Wie überraschend kam für Sie persönlich sein Rückzug im Dezember?
Gottfried: Es hatte sich abgezeichnet, dass er nicht mehr so viel tun konnte. Aber die Hoffnung hat natürlich immer mitgespielt, weil er sich bei jedem Projekt bis zum Letzten verausgabt hat, um dann beim nächsten Mal wieder voll da zu sein. Insofern war der Rückzug für uns alle überraschend - und letztlich auch sein Abschied von der Bühne des Lebens. Für mich persönlich war das ein Schock: Er war doch schließlich eine Person, die so wirkte, als hätte sie unendlich Energie. Da gab es nie ein Zurückschauen, sondern nur Pläne und Ideen in die Zukunft hinein.
Stand in diesen Wochen und Monaten für Sie je die Frage im Raum, den Concentus Musicus zu beenden?
Gottfried: Für uns - bei Harnoncourt ebenso wie den Musikern - war das eigentlich nie ein Thema. Diese eigenständige musikalische Sprache aufzugeben war keine Option. Wir konnten uns künstlerisch auf eine Arbeit ohne ihn einstellen dank der Zeit zwischen seinem Rückzug im Dezember und seinem Tod. Er hat zu uns gesagt: Macht weiter! Natürlich wäre es schön gewesen, mit ihm künstlerische Fragen noch längere Zeit diskutieren zu können. Dass diese Phase leider nicht lange gewährt hat, tut weh. Aber zu wissen, dass er es uns zugetraut hat, die Zukunft eigenständig zu gestalten, gibt Mut und Hoffnung. Wir werden sehen, wohin es uns trägt.
Wie sieht die Führung des Concentus künftig aus?
Gottfried: Ich werde für die großen Projekte als Dirigent und künstlerischer Leiter agieren - immer in Zusammenarbeit mit den beiden Konzertmeistern Erich Höbarth und Andrea Bischof. Und auf der anderen Seite wird Nikolaus' Enkel Maximilian Harnoncourt als Orchestermanager tätig sein. Das ist auch ein schönes Symbol der Verbundenheit mit der Familie.

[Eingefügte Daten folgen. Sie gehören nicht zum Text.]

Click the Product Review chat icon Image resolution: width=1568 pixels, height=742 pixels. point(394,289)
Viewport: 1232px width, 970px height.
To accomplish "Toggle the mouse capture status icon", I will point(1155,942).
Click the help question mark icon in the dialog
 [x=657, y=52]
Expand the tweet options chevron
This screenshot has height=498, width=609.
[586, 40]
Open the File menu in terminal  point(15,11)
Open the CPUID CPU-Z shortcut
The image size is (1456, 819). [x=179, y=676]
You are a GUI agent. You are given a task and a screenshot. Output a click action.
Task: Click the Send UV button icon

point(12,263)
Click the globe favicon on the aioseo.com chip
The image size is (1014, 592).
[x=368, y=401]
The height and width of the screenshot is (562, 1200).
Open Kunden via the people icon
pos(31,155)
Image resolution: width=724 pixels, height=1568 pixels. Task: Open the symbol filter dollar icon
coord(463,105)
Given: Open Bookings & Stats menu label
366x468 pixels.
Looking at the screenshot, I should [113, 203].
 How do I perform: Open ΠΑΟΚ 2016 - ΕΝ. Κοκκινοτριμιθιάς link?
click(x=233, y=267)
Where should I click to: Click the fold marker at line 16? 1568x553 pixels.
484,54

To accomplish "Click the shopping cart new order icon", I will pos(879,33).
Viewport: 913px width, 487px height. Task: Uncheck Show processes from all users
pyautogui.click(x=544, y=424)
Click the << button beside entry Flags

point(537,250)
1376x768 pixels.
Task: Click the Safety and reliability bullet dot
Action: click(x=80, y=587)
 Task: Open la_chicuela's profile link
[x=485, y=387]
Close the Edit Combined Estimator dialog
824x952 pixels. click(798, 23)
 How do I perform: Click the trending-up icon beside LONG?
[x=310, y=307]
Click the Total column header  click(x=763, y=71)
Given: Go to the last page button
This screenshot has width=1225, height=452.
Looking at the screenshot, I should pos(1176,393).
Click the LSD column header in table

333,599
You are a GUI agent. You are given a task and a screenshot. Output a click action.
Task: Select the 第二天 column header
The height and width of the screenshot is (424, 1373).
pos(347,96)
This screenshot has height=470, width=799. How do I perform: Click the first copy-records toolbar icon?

Wird auch Alice Harnoncourt als Violinistin weiter im Ensemble mitspielen?
Gottfried: Es wäre schön, sie noch dabei zu haben. Aber es ist jetzt noch zu früh, um hier eine Aussage treffen zu können. Ich möchte ihr da in keiner Weise vorgreifen.
Wohin wird sich der Concentus künstlerisch entwickeln?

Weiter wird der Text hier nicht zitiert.